Voltar ao site

Judiciário gaúcho se apoia em subnotificação de casos de COVID-19 para negar pedidos de liberdade a presos de grupos de risco

Infovírus

· Extras

O grupo de Poder, Controle e Dano Social da Universidade Federal de Santa Catarina (UFSC) e da Universidade Federal de Santa Maria (UFSM) analisou 478 decisões tomadas em junho de 2020 pelo Tribunal de Justiça do Estado do Rio Grande do Sul (TJ/RS) em pedidos de liberdade ou de prisão domiciliar a pessoas presas, solicitados durante a pandemia de COVID-19. A pesquisa constatou que 92,25% dos pedidos foram decididos em prejuízo do réu.

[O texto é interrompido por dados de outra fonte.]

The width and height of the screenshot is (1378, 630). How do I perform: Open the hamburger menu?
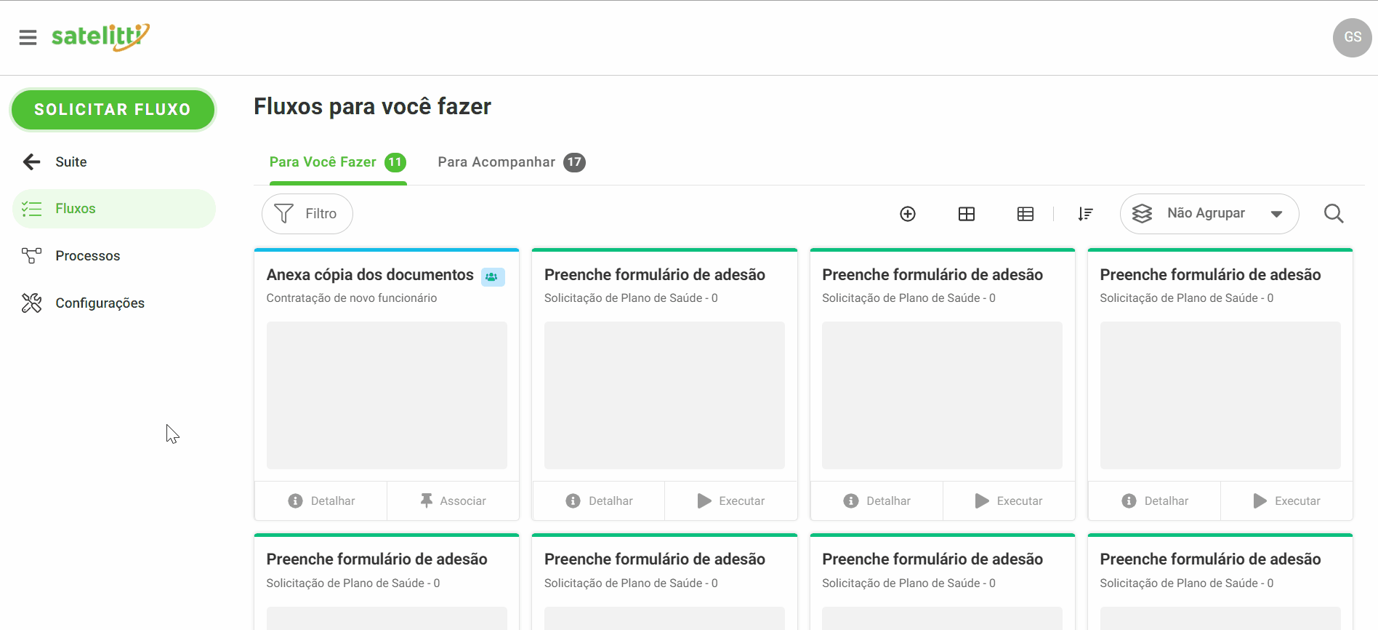(x=28, y=37)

Das 478 decisões, 417 se tratavam de pedidos formulados pelas defesas dos réus, das quais 96,6% (403) foram denegatórias.
O Ministério Público (MP) foi autor de 61 pedidos de revogação da liberdade provisória ou prisão domiciliar. Destes, 62,2% (38) foram concedidos, 36% (22) denegados e um não foi conhecido. O MP também é responsável por pleitear, caso a caso, a adoção da Recomendação nº 62 do Conselho Nacional de Justiça (CNJ). No entanto, a maioria absoluta das intervenções do MP nas decisões analisadas foram em prejuízo do réu, o que contraria a medida do CNJ.
A alegação mais frequente do MP foi o perigo abstrato representado pela soltura dos réus. Por outro lado, em nenhuma das decisões analisadas, o MP reconheceu o perigo concreto gerado pela manutenção do encarceramento no contexto da crise da COVID-19, sobretudo às pessoas integrantes do grupo de risco.
Já os argumentos mais utilizados pelos desembargadores para denegar os pedidos foram a suficiência das medidas preventivas adotadas pela administração, as boas condições das unidades prisionais e a não existência de nenhum detento infectado pelo novo coronavírus até aquele momento.

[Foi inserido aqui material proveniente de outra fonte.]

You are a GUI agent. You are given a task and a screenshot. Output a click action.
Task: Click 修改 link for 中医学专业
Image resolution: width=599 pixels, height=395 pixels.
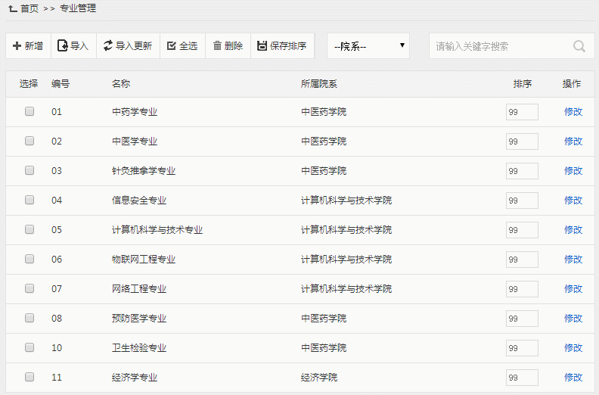pyautogui.click(x=573, y=141)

Em junho, mês em que foram julgadas as decisões, aumentaram consideravelmente os casos notificados de COVID-19 nas prisões gaúchas, como o Infovírus mostrou. Em nenhum momento as decisões mencionam o número de testes realizados entre detentos e servidores. Elas alegavam não haver casos, sem considerar a subnotificação por falta de testes, aliada às condições higiênicas precárias e à superlotação do sistema carcerário gaúcho.

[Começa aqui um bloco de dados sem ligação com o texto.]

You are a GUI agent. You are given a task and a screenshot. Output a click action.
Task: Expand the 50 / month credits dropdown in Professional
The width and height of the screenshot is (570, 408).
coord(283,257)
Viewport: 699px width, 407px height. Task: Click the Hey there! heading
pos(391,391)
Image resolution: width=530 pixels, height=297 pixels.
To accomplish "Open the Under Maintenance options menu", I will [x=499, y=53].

De 24 de março a 5 de maio, o Núcleo do Pampa de Criminologia analisou 231 ementas de habeas corpus do Tribunal de Justiça do Rio Grande do Sul (TJ/RS) e verificou que 80,95% (187) foram denegados. Em maio, o grupo Poder, Controle e Dano Social verificou 486 decisões do TJ/RS em pedidos de liberdade ou de prisão domiciliar durante a pandemia e constatou que 92% dos pedidos foram negados pelos desembargadores.
Em junho, apesar do aumento nos casos de contaminação de detentos pela COVID-19, o padrão decisório do TJ/RS seguiu o mesmo. As decisões parecem não acompanhar a situação sanitária do país e a realidade material das prisões e negam pedidos sob os mesmos fundamentos e fontes que já se provaram inverídicas ou simplórias.